Crispin in Johannesburg
April 12, 2012 1:44 pm

@Matthew H
“I had seen a documentary that pointed blame for the disaster in part to the shoddy steel from which the Titanic was constructed.”
+++++
Wasn’t it the rivets that were made from slag that was the problem? They were ordinarily very strong but became brittle at 4 deg C. The ‘berg ripped open the side like a zipper flooding more than the maximum number of sealable compartments that had to be compromised to sink it.

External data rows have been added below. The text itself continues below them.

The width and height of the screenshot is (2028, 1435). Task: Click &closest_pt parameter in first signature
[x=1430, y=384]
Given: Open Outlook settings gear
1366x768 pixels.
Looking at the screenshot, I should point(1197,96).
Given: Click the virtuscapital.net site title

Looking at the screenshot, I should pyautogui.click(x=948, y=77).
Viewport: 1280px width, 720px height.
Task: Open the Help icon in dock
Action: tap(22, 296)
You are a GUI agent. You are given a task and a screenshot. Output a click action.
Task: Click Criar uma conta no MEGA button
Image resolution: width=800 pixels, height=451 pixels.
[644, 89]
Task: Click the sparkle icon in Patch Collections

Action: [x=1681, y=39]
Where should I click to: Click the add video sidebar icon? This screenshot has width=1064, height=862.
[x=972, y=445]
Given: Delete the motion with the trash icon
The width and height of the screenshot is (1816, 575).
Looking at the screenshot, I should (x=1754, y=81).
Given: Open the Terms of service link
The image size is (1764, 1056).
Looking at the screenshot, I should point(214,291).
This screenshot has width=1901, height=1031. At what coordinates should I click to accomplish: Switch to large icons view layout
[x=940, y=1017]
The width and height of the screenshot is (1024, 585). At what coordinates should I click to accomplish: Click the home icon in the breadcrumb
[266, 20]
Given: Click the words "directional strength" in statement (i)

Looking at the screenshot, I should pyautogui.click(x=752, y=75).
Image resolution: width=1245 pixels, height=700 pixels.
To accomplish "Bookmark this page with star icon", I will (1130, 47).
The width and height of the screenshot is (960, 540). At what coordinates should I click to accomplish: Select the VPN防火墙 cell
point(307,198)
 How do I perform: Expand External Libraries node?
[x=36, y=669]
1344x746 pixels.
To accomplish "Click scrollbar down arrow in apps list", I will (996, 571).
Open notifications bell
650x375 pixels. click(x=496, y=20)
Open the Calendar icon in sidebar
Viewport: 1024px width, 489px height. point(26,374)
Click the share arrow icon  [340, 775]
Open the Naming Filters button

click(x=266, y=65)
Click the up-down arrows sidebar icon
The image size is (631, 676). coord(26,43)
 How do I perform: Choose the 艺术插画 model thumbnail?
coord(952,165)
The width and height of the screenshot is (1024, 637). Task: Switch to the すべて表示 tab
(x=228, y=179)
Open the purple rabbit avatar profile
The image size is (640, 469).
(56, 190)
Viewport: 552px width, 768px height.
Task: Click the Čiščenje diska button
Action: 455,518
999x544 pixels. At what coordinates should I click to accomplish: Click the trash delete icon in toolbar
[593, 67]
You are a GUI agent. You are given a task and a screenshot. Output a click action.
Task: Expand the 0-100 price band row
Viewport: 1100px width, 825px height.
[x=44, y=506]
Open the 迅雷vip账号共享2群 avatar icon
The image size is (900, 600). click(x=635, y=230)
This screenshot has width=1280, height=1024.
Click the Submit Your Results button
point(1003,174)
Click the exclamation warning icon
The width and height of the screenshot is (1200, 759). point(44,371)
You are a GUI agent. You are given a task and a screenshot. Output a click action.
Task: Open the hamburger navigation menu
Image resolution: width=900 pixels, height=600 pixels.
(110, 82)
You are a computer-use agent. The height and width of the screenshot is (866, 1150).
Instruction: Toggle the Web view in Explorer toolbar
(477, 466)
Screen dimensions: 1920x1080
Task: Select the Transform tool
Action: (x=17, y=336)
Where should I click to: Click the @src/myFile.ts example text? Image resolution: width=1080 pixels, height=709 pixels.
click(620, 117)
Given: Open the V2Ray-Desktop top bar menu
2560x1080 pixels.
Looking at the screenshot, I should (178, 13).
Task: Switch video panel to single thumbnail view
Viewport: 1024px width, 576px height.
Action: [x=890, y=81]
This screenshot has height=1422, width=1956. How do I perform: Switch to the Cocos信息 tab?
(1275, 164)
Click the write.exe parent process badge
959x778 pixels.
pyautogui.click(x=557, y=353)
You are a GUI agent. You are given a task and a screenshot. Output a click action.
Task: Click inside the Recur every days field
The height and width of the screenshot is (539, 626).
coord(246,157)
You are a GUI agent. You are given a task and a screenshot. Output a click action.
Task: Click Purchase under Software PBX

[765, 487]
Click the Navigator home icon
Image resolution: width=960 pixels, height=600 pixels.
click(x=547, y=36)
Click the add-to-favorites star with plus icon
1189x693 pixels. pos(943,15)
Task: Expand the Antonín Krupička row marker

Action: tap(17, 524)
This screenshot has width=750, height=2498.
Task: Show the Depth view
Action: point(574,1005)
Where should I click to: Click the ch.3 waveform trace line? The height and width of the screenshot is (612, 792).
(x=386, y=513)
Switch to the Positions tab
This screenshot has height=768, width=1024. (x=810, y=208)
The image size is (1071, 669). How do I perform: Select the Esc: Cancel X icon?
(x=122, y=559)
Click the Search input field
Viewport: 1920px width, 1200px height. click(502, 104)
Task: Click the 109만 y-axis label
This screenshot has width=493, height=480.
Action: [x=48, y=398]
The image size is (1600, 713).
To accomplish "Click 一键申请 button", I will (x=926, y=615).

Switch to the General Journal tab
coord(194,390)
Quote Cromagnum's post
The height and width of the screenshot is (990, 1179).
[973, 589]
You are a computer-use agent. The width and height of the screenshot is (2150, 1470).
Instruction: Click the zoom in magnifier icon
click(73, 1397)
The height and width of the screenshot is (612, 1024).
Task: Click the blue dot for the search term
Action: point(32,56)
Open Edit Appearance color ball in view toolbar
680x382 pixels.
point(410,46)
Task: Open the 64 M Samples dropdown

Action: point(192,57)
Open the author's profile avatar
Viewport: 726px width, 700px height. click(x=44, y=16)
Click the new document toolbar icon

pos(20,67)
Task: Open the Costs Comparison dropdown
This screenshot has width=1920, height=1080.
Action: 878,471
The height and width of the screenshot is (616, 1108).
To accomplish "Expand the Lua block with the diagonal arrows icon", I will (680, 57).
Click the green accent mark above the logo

An original rivet was on someone’s desk for decades and analysis of it proved the theory.

Ben U.
April 12, 2012 2:00 pm

On April 8, 2012, the NY Post published “Forgotten journal reveals how man survived 1912 disaster,” most of it consisting in an excerpt from survivor John B. Thayer III’s account which is going to be published. In the excerpt Thayer wrote as to earier in the evening:

It had become very much colder. It was a brilliant, starry night. There was no moon and I have never seen the stars shine brighter; they appeared to stand right out of the sky, sparkling like cut diamonds. A very light haze, hardly noticeable, hung low over the water. I have spent much time on the ocean, yet I have never seen the sea smoother than it was that night; it was like a mill pond, and just as innocent looking, as the great ship quietly rippled through it.

T. Harnden
April 12, 2012 2:24 pm

As reported on CBC the ship may have been traveling so fast because there was a coal fire in one of the holds and was attempting to get to port before the fire got out of control.

u.k.(us)
April 12, 2012 2:44 pm

Crispin in Johannesburg says:
April 12, 2012 at 1:44 pm
Wasn’t it the rivets that were made from slag that was the problem? They were ordinarily very strong but became brittle at 4 deg C. The ‘berg ripped open the side like a zipper flooding more than the maximum number of sealable compartments that had to be compromised to sink it. An original rivet was on someone’s desk for decades and analysis of it proved the theory.
===================
The rivet has yet to be designed, that can pierce an iceberg 🙂
Must have been quite a show of force, driving that steel eggshell at speed, and giving that “immovable” object a glancing blow.